L’auteur, acteur et directeur de compagnie Jean Bois est mort, mettant fin à une aventure qu’il partageait avec sa compagne et muse, Dominique Constantin. Tristesse.

Je n’avais plus reçu de signe de lui depuis un certain temps. Il postait un spectacle de temps en temps. Discrètement. Dans des théâtres qui n’étaient pas bien grands mais avaient parfois de jolis noms. La dernière fois, à l’automne 2016, c’était au Passage vers les étoiles, au 17 de la cité Joly dans le XIe arrondissement de Paris. Je n’y suis jamais retourné. Le lieu existe-t-il encore ? La pièce s’appelait C’était moi. Oui, c’était lui, ce héros gris, partagé entre un homme jeune et un autre qui ne l’était plus, les deux aimant la même femme, interprétée par Dominique Constantin, la compagne, la partenaire et muse de Jean Bois depuis toujours.

C’est avec retard que je viens d’apprendre la mort de Jean Bois survenue le 30 octobre. Trop délicat pour faire parler de lui le jour de sa mort. Ce contre-temps ressemble à la vie de cet auteur discret qui n’a jamais voulu publier ses pièces aigres-douces – il en a écrit une trentaine – qui semblait ne pas vouloir déranger, qui ne se plaignait pas même d’un relatif manque de reconnaissance (aussi bien du côté du théâtre privé que du théâtre subventionné) même s’il avait « son » public.

Toutes ses pièces se penchaient sur la vie avec délicatesse pour mieux la saluer. Leurs titres parlent d’eux-mêmes : Madame fatale, Etrange pâleur, Le silence puis la nuit, L’Emoi d’amour, La femme indolente, Post-scriptum : je t’aime, Titre provisoire, Comme un bruissement d'elle. Du théâtre à façon, joliment ourlé, voguant sur une barque au bord du temps.

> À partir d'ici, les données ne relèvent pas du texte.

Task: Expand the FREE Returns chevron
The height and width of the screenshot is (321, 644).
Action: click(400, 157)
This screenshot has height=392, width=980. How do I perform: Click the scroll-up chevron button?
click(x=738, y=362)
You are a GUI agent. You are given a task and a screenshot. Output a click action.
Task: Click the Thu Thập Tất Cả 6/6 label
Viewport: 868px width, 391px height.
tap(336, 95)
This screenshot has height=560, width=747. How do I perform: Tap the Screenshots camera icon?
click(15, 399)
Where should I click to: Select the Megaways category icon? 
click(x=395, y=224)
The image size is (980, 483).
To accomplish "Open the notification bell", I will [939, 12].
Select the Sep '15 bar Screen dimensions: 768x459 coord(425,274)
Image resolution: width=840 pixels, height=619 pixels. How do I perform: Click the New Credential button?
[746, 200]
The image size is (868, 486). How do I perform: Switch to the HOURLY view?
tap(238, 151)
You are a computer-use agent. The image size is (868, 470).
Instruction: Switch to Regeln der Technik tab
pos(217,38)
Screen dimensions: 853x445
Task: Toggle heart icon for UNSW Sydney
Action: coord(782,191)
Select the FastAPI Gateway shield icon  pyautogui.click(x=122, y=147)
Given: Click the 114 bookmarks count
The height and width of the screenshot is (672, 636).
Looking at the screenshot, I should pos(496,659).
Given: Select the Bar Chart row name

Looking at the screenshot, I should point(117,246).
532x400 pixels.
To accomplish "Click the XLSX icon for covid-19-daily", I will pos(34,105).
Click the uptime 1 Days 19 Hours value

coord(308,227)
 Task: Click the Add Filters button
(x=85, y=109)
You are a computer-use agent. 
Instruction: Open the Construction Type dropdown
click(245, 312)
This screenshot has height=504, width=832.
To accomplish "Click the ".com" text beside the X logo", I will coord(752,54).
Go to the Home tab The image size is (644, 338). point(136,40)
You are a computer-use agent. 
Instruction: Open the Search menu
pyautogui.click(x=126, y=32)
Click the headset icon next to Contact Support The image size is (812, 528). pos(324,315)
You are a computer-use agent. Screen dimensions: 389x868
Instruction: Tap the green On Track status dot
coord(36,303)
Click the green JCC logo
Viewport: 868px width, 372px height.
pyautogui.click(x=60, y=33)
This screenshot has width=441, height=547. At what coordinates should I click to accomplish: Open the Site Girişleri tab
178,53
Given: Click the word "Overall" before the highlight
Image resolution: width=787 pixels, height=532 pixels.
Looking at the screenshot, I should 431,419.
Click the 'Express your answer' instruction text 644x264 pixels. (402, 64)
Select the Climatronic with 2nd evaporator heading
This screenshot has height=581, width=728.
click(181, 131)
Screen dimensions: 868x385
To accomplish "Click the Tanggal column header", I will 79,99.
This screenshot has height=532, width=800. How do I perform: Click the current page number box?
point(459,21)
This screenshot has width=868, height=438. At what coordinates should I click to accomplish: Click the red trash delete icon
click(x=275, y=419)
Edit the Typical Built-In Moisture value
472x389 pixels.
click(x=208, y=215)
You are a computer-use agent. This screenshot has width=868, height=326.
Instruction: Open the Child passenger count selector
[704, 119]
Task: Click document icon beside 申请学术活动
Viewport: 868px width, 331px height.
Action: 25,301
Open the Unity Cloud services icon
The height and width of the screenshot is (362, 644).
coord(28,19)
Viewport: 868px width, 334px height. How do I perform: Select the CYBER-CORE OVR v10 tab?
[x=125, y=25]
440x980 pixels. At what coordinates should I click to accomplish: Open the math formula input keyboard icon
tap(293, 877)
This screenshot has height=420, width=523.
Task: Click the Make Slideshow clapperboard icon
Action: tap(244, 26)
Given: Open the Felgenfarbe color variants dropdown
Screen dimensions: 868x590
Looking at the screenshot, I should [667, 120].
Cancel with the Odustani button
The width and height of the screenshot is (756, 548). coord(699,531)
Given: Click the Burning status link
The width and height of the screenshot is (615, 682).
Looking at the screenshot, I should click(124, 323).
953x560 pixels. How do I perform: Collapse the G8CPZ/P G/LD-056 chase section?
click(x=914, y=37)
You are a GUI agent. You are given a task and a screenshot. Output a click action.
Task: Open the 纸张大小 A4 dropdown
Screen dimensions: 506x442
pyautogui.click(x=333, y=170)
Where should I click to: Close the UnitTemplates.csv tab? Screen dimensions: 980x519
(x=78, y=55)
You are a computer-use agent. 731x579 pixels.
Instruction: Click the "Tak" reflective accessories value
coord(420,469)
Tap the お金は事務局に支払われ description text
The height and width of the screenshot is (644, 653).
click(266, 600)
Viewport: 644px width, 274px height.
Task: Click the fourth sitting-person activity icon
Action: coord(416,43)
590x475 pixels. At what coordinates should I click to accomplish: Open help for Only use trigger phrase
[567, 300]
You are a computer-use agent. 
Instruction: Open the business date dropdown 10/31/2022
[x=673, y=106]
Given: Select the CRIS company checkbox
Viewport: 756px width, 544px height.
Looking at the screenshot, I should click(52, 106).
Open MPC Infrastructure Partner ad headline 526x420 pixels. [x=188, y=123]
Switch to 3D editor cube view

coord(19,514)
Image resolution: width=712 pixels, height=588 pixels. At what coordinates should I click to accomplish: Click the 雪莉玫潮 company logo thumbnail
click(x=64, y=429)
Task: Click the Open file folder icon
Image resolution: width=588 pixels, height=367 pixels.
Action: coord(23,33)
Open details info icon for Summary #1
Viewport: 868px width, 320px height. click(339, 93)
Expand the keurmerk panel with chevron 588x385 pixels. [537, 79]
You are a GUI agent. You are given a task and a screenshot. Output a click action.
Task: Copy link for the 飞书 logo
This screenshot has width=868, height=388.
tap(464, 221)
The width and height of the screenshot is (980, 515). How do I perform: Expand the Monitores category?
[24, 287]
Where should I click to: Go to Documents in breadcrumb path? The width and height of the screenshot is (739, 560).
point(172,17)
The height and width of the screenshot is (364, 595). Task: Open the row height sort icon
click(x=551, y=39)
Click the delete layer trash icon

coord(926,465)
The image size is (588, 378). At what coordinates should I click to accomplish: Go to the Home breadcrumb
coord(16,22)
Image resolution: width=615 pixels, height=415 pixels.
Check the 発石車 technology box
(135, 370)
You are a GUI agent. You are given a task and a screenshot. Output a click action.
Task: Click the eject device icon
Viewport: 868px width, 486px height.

On entrait dans les spectacles de Jean Bois comme dans un roman de Modiano. Pour retrouver des rues, des êtres, des amours perdus, égarés dans le passé qu’une ritournelle faisait revenir. Des petites blessures, des douceurs, comme on le dit des friandises. Des regrets et des lettres fanées. Jean Bois vivait dans le théâtre et par le théâtre, il ne semblait jamais si heureux que d’être en scène avec Dominique Constantin. On aimait aller les retrouver, ils étaient souvent accompagnés de leur fidèle amie, l’actrice Elisabeth Maby, disparue elle aussi peu avant Jean Bois. On quittait un spectacle, on attendait le prochain ou le suivant, on les retrouverait là où on les avait laissés. Chaque pièce était comme l’épisode d’un faux-vrai feuilleton dont Jean Bois et Dominique Constantin étaient les héros et les interprètes, via des identités d’emprunt.

« Si je ne vous donne aucun signe de vie, c’est fini », c’est ainsi que commençait C’était moi, l‘une de ses toutes dernières pièces. Une première réplique suivie d’une seconde : « Je vous manquerai. » Oui, il nous manquera.